En février, Moody’s avait annoncé devoir mener une revue générale des notations car elles ne reflétaient pas à ses yeux la dégradation des conditions de financement, l'élargissement des spreads de crédit, le durcissement de la réglementation ou la détérioration des conditions d’activité. 17 banques avaient été placées sous revue, et Moody’s a depuis déjà abaissé les notes de Nomura et de Macquarie.

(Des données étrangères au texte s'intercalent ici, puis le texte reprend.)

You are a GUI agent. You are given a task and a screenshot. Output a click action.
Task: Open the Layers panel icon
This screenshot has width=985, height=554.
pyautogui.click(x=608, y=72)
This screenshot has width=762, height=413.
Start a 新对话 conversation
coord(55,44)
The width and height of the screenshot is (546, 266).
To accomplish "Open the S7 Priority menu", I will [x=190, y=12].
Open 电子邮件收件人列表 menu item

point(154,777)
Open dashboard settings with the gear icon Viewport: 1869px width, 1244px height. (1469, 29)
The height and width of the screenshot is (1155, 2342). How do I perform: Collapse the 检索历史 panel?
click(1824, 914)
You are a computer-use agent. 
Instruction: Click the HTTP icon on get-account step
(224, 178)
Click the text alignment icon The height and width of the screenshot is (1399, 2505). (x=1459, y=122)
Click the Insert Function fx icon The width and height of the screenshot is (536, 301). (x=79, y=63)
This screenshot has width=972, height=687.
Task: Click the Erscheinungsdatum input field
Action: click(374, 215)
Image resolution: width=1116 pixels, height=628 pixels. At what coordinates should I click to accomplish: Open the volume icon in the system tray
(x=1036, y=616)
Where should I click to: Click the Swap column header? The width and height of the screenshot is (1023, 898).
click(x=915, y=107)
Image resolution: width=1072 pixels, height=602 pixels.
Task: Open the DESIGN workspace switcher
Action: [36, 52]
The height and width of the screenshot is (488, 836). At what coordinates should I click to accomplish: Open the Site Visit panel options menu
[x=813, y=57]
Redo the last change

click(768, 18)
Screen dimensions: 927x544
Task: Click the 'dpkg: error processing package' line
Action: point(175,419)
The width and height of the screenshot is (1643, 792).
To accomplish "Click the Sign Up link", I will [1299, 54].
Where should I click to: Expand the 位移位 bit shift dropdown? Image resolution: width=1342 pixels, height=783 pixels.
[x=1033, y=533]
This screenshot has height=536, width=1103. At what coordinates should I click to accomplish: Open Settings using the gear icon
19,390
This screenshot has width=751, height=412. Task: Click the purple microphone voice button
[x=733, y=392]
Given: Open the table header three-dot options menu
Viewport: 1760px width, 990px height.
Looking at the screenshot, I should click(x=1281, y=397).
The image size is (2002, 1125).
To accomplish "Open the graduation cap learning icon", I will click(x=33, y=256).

Outre certains ajustement sur les notes à court terme, Moody’s a abaissé d’un cran la note à long terme sur la dette senior pour 4 établissements, 10 subissant une baisse de 2 crans et 1 de 3 crans, à savoir Credit Suisse (à A2). BNP Paribas, la Société Générale et le Crédit Agricole font partie des élèves punis, les trois banques françaises affichant désormais une notation identique à A2. La Société Générale cède ainsi un cran, contre deux pour ses concurrentes, alors que seule la note du Crédit Agricole est assortie d’une perspective négative, contre une perspective stable pour ses concurrentes. BNP Paribas a formellement réagi en indiquant que cette décision «était anticipée puisque Moody’s avait place BNP Paribas sous revue pour un éventuel abaissement pouvant atteindre deux crans».
UBS, RBS, HSBC et Deutsche Bank ont également vu leurs notations abaissées, tout comme notamment Morgan Stanley et JPMorgan. Les notes de Citigroup et de Bank of America ne se situent désormais à Baa2 plus qu’à deux crans de la catégorie spéculative, Moody’s conservant qui plus est une perspective négative sur la note.